I’ll tell you my experience so far with CUDA, maybe it’d help
First of all IT IS FAST, u just have to get it right.
Second of all no matter how many ppl have written the code before, it’s somehow not that easy to reuse the code, cause you still need to optimize for your specific application … so you just use it as reference.
Documentation is fine, but is still missing a lot, thats where the forum comes in handy where NVIDIA employees can directly answer you (which i guess is a major “thumb up” up for CUDA)
U also have to understand lots of stuff about the GPU architecture in order to start writing, or else it’ll be slow.
CUDA profiler is extremely helpful, best tool I’ve seen, unlike the debugger which is still not that good.
Code size expands a lot of course, the more performance you want to gain, the more code u’ll have to write. It doesnt always work like that but on average a single loop on the CPU could be broken into a page or 2 for CUDA code.
Mapping threads is not that easy. And designing the function to take arbitrary Grid/block sizes is not easy too. Sometimes these things are fixed to enable certain functions to work or to get through certain constrains.
SHARED MEMORY (very useful memory interface) is way toooooooooooooooooo small, which is a big challenge for a developer. wished it was larger, it would’ve made a great difference. I guess its now 48K in the new fermi architecture.

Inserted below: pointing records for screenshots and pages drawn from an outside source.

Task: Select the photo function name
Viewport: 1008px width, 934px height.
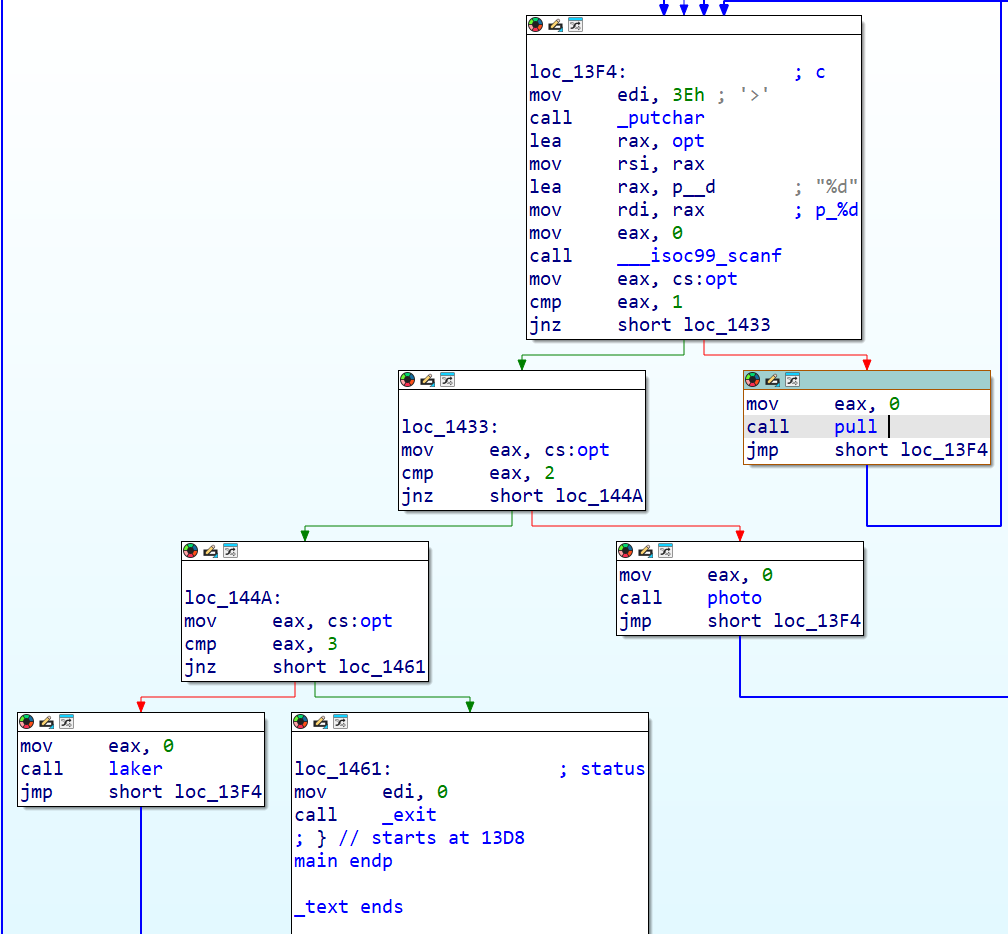Action: pos(734,598)
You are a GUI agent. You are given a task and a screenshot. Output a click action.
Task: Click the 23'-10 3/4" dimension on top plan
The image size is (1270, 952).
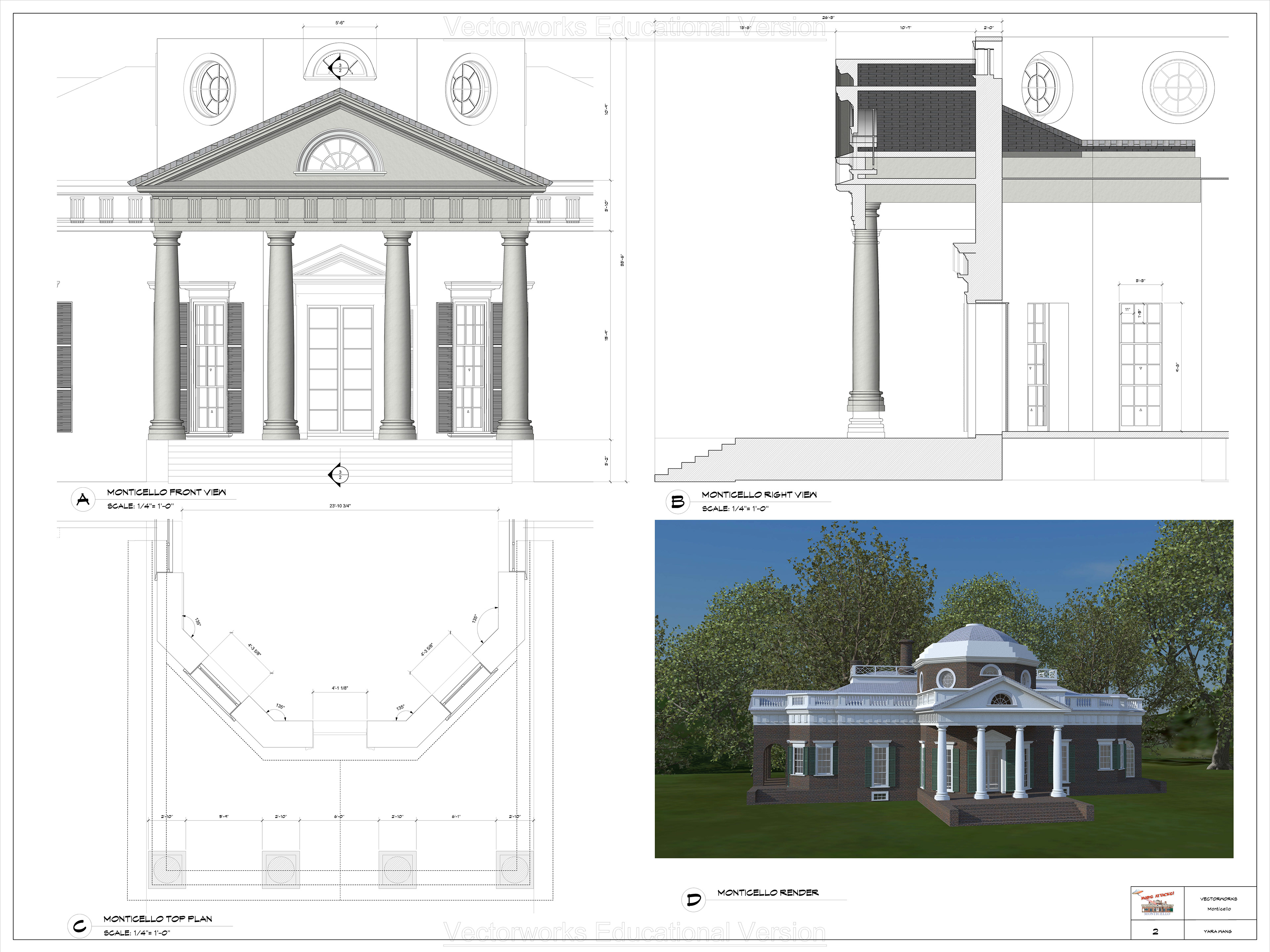tap(340, 506)
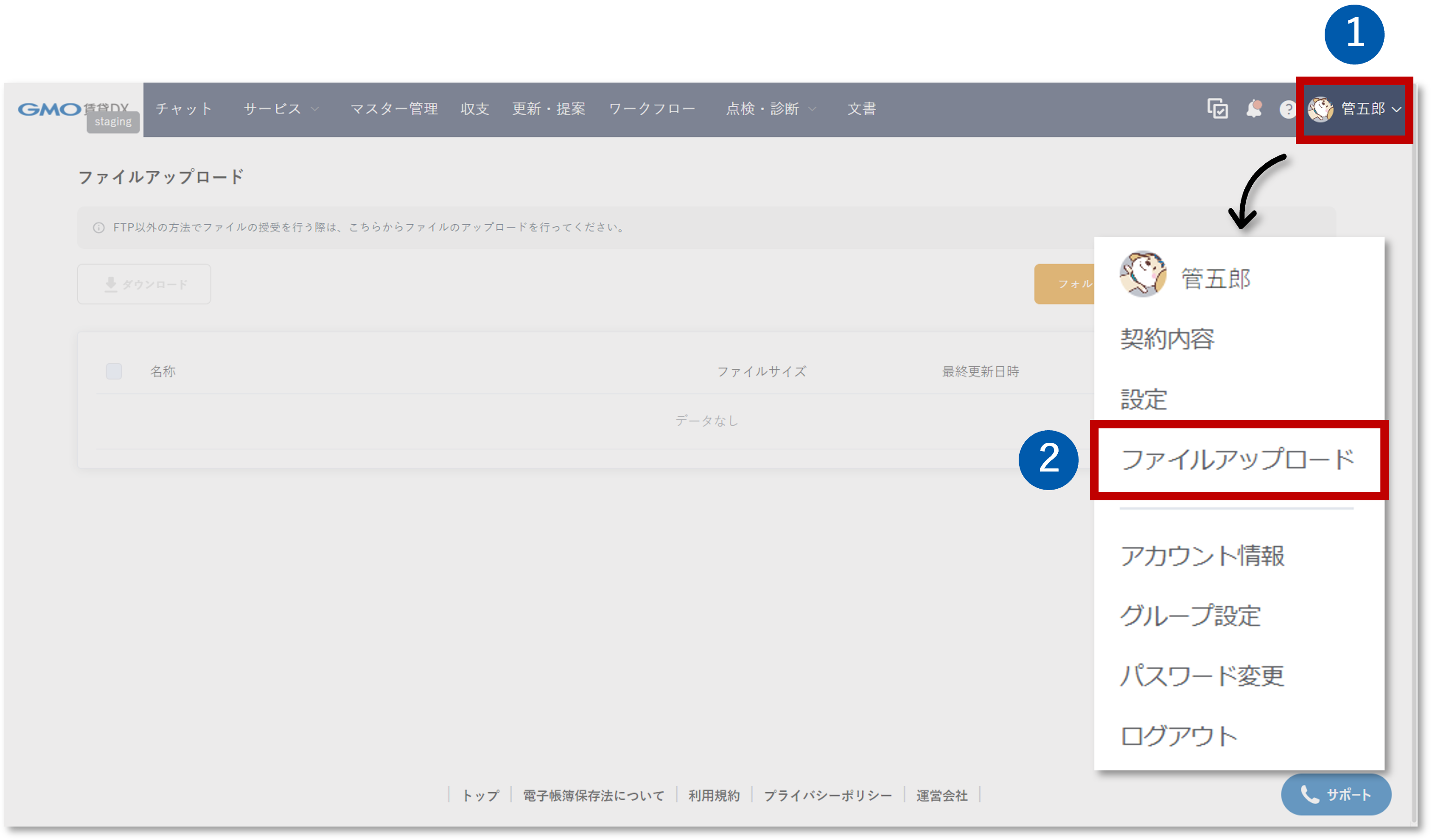Screen dimensions: 1431x840
Task: Click the user avatar in header
Action: 1320,109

Texture memory is well documented and can vastly increase performance
Some important stuff about the GPU architecture are barely discussed in the programming guide, such as constant memory and pinned/mapped memory, you must use then search the SDK for one or 2 examples in order to get things straight.
DEBUGGING IS AN ISSUE, ATLEAST FOR ME, thats what makes it so much pain, specially when the emulator doesnt serve ur need for specific tasks.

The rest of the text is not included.